How to get a unique id for bound methods?

Russell E. Owen rowen at cesmail.net
Wed Aug 24 00:55:44 CEST 2005


In article <mailman.3378.1124742573.10512.python-list at python.org>,
 "Fredrik Lundh" <fredrik at pythonware.com> wrote:

>Russell E. Owen wrote:
>
>>>>The current issue is associated with Tkinter. I'm trying to create a tk
>>>>callback function that calls a python "function" (any python callable
>>>>entity).
>>>>
>>>>To do that, I have to create a name for tk that is unique to my python
>>>>"function". A hash-like name would be perfect, meaning a name that is
>>>>always the same for a particular python "function" and always different
>>>>for a different python "function". That would save a lot of housekeeping.
>
>have you tried Tkinter's built-in _register method?
>
>>>> import Tkinter
>>>> w = Tkinter.Tk()
>>>> help(w._register)
>Help on method _register in module Tkinter:
>
>_register(self, func, subst=None, needcleanup=1) method of Tkinter.Tk 
>instance
>    Return a newly created Tcl function. If this
>    function is called, the Python function FUNC will
>    be executed. An optional function SUBST can
>    be given which will be executed before FUNC.

Having looked at it again, it is familiar. I copied it when I wrote my 
own code. I avoided using at the time both because the initial 
underscore suggested it was a private method and because it introduces 
an extra function call.

_register has the same weakness that my code had when I used id(func) -- 
it uses the id of the function to generate the unique tk function name, 
but it keeps no reference to that function.

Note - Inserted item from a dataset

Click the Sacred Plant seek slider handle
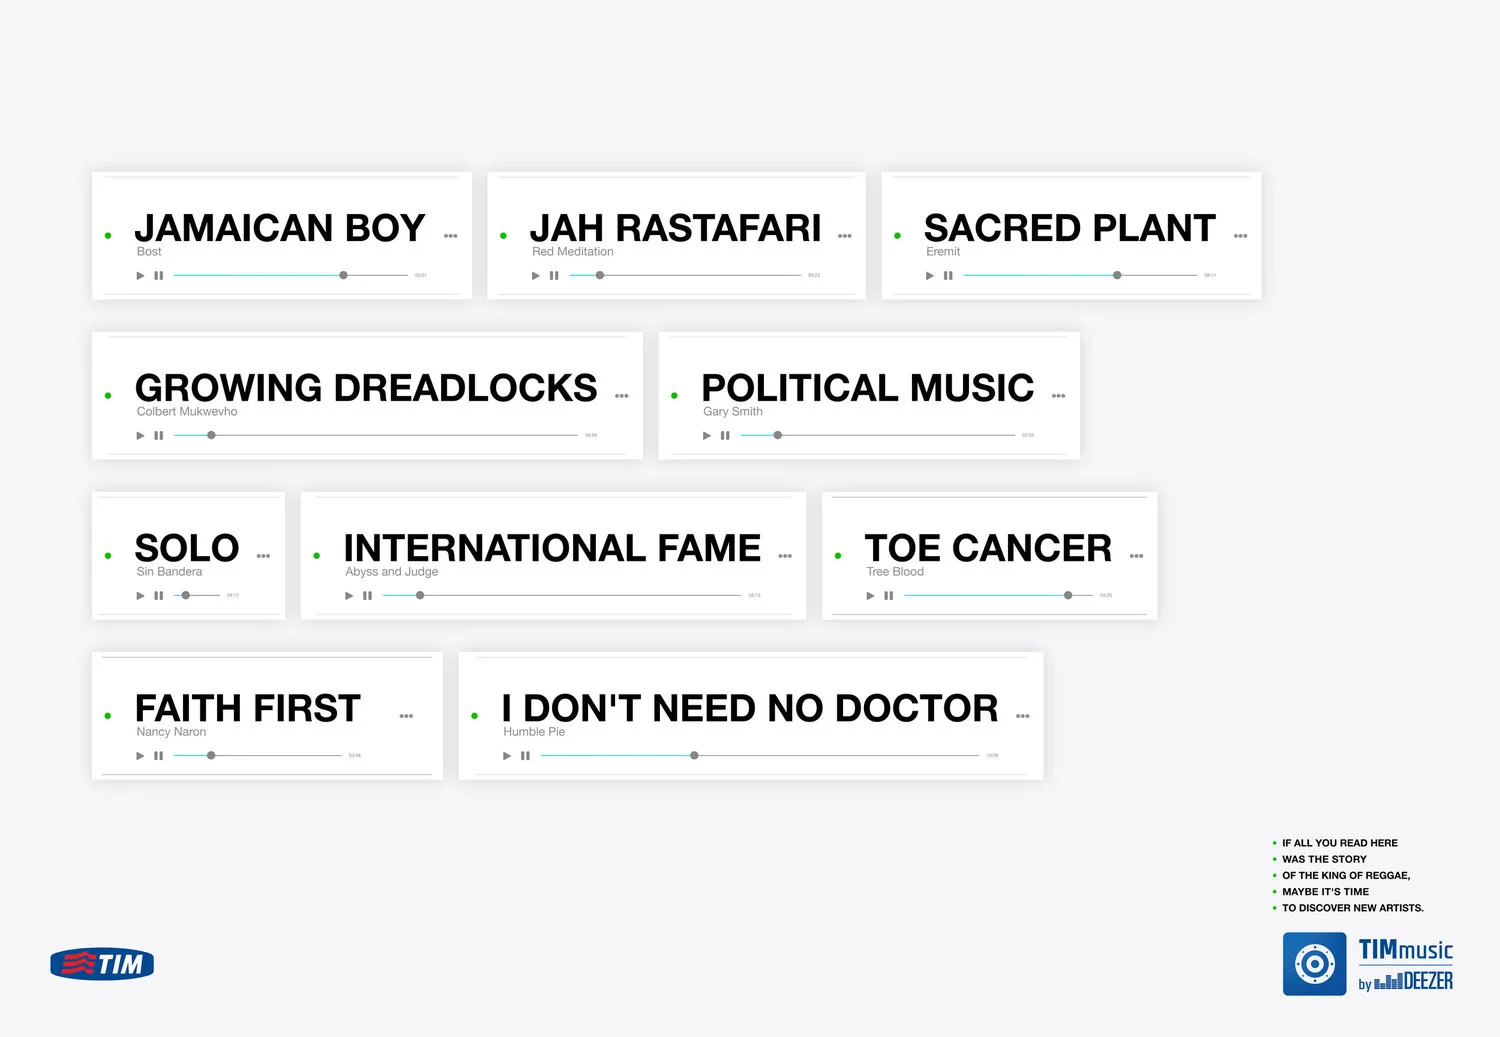 coord(1117,275)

Either Tkinter is clever about keeping a reference to each callable 
around, or else it has the same bug I was seeing and it just doesn't 
show up often enough to have been caught. I should take some time and 
look into that.

It's a frustrating problem. There should be some simple way to get a 
unique hash-like identifier for any callable entity. If one were just 
using functions then id() would be fine. But bound methods are too 
different.

I'll use "hash" for now, but given that I"m not sure what hash is even 
doing, I should recode to something that I know works.